__YOUR GOAL__
Format these lines as a Markdown table with the columns No. and Line, numbering each row and skipping any blank lines. Leave the pictures out of the table.

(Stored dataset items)
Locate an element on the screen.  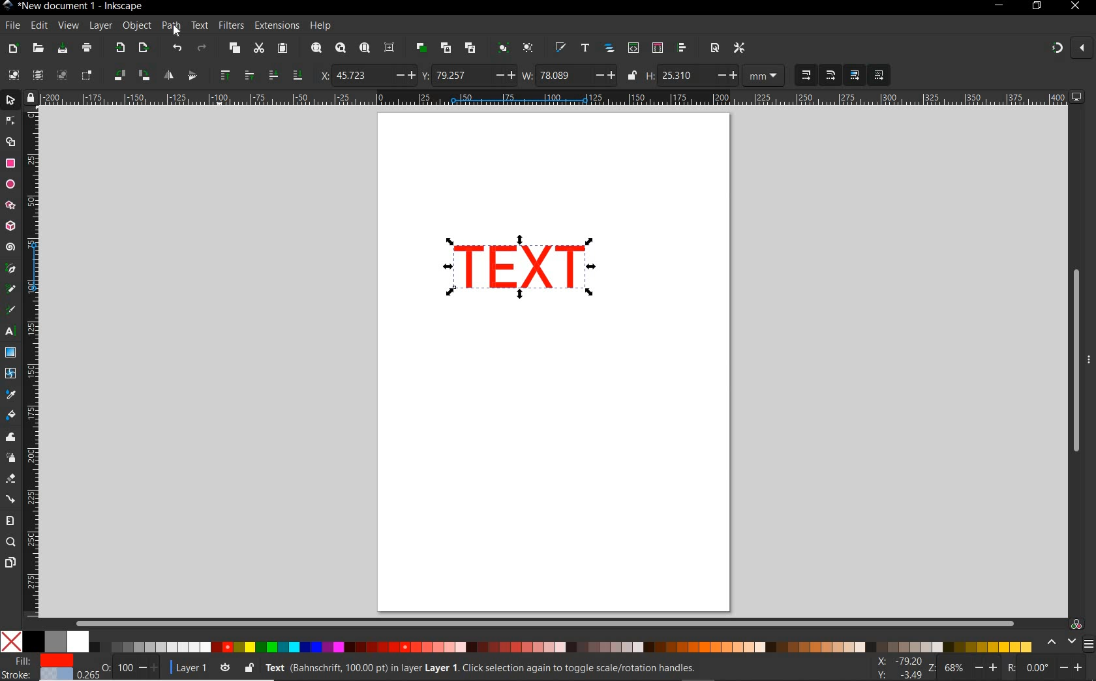
OPEN ALIGN AND DISTRIBUTE is located at coordinates (682, 48).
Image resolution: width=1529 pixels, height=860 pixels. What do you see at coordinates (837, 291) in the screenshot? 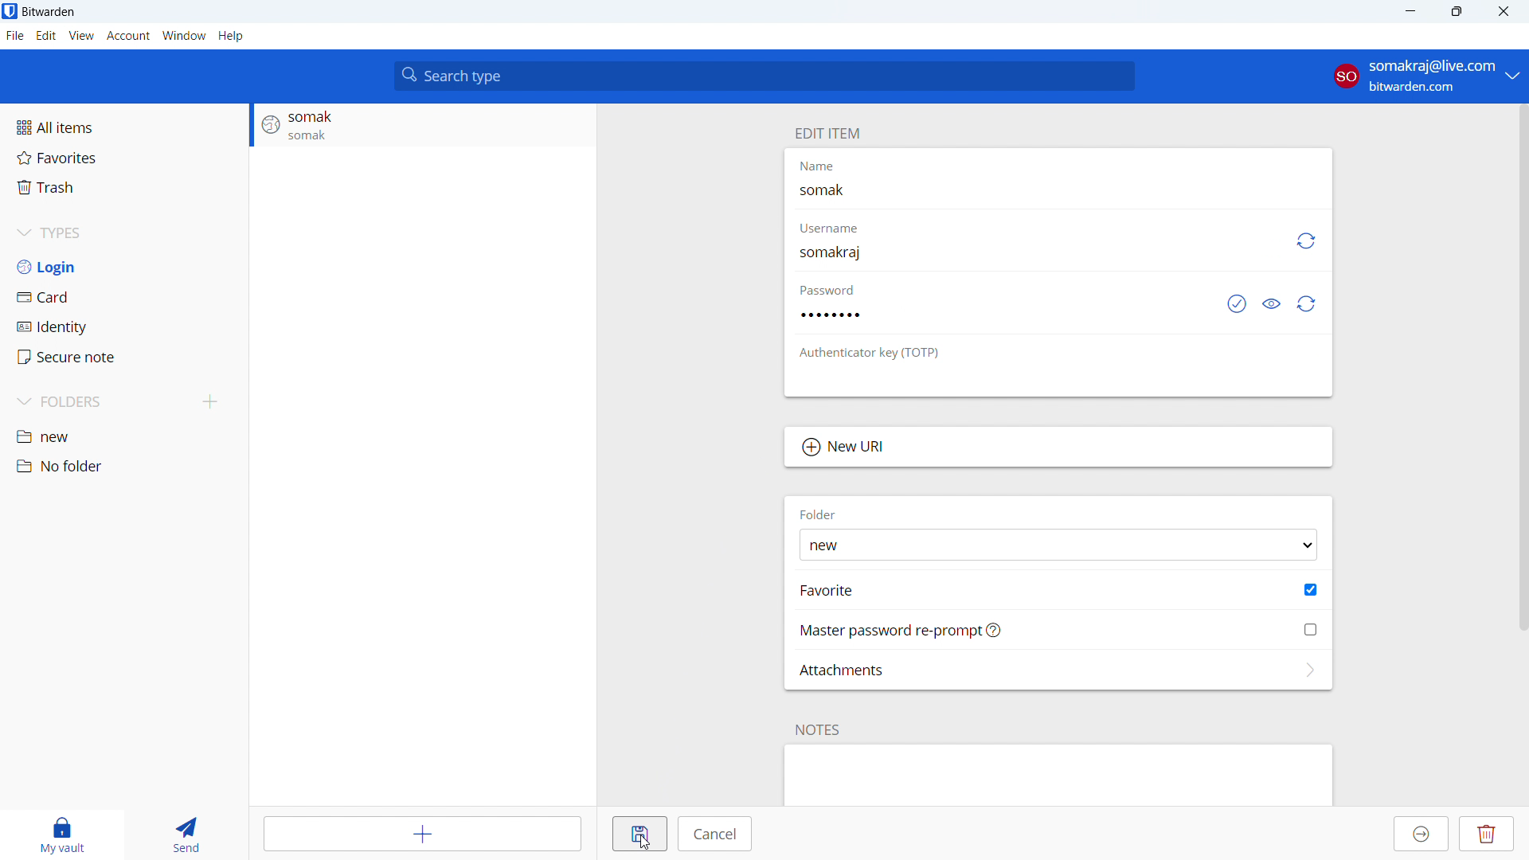
I see `password` at bounding box center [837, 291].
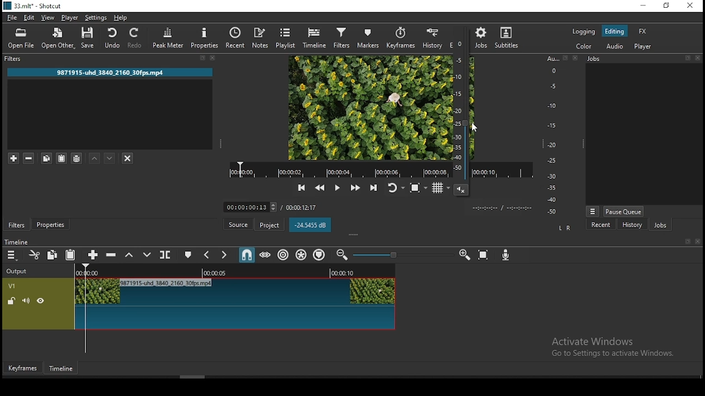  I want to click on jobs, so click(662, 225).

__SOLUTION__
| No. | Line |
|---|---|
| 1 | Locate an element on the screen.   |
| 2 | OPEN ALIGN AND DISTRIBUTE is located at coordinates (682, 48). |
| 3 | Image resolution: width=1529 pixels, height=860 pixels. What do you see at coordinates (837, 291) in the screenshot?  |
| 4 | I see `password` at bounding box center [837, 291]. |
| 5 |   I want to click on jobs, so click(662, 225). |